12. In addition to being a full-time professor, you run a 100-head sheep farm in Nicholson. How do you juggle both?

Well, January and February are the busiest times of the year. We have about 65 sheep that we are lambing then. And then I have another 20 that will lamb in May and June. If I lamb mostly in January, and in the beginning of February, the hard stuff is done before the semester is really crazy.

13. Do sheep have different personalities? 

Oh, yes. Absolutely. They are all different. There are ones that want to jump on you. There are ones that want to crawl under the fence. There are all kinds of behaviors that are unique.

14. In addition to being actively involved in 4-H, you are board member of the Tree of Life Rescue, a nonprofit organization that plans to rescue farm animals and preserve farmland in Wayne County, Pa. Why is this mission important to you?

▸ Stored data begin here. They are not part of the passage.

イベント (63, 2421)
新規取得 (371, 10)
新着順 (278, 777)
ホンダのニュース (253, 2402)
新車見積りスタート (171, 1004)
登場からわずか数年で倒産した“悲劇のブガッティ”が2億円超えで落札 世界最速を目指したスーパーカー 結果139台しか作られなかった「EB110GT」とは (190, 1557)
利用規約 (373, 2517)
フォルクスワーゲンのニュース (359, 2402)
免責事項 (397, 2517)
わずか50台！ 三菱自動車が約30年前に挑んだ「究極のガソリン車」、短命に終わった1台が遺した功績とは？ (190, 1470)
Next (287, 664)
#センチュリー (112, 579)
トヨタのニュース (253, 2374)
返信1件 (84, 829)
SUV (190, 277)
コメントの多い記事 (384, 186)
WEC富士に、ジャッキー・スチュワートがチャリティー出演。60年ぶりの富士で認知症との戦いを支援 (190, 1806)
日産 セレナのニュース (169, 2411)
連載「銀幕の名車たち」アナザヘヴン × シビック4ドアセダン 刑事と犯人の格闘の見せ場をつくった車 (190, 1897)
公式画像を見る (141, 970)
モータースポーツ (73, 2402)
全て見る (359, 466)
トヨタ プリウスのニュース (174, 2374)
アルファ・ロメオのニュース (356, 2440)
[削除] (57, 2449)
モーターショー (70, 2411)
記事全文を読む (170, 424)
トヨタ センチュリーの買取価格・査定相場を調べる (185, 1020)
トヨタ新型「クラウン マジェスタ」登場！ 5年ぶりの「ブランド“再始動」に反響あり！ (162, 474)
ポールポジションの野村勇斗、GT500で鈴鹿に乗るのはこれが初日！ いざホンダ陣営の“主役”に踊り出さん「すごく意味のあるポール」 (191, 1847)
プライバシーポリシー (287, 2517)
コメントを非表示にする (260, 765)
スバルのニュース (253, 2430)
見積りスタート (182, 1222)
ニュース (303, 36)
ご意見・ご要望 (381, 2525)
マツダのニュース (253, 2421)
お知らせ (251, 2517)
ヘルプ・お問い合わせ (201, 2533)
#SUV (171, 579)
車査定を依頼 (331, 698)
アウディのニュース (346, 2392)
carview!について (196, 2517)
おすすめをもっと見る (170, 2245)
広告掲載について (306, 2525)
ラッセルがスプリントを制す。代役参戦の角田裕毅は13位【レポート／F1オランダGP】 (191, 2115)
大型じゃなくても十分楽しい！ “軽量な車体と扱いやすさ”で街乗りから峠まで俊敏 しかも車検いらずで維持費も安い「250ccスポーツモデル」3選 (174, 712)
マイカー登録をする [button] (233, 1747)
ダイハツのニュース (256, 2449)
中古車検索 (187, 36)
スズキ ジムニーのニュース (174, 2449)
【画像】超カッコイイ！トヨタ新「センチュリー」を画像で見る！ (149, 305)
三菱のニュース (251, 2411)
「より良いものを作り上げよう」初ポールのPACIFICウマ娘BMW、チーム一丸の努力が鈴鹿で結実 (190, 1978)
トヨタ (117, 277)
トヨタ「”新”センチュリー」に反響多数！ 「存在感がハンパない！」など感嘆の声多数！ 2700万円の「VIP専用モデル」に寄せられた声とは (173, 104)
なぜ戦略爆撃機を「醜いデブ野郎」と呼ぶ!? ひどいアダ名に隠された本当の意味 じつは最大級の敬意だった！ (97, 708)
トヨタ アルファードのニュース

I like to be a part of organizations that preserve farmland. Small farms are on their way out. There is no way from an economic standpoint that they can survive. But if we can keep the landscape in a semi-natural state, so that we get the normal ecological functions, there are so many benefits.

15. You oversee the Biology Department’s annual pig roast. Tell me a cooking tip or two for roasting a pig? 

A good wood fire and my super secret sauce. [Laughs.] Every good cook has his own super secret sauce. I make the sauce and nobody seems to complain. How’d I make it? I looked at a lot of different barbeque recipes and I just took the components that I liked and combined them.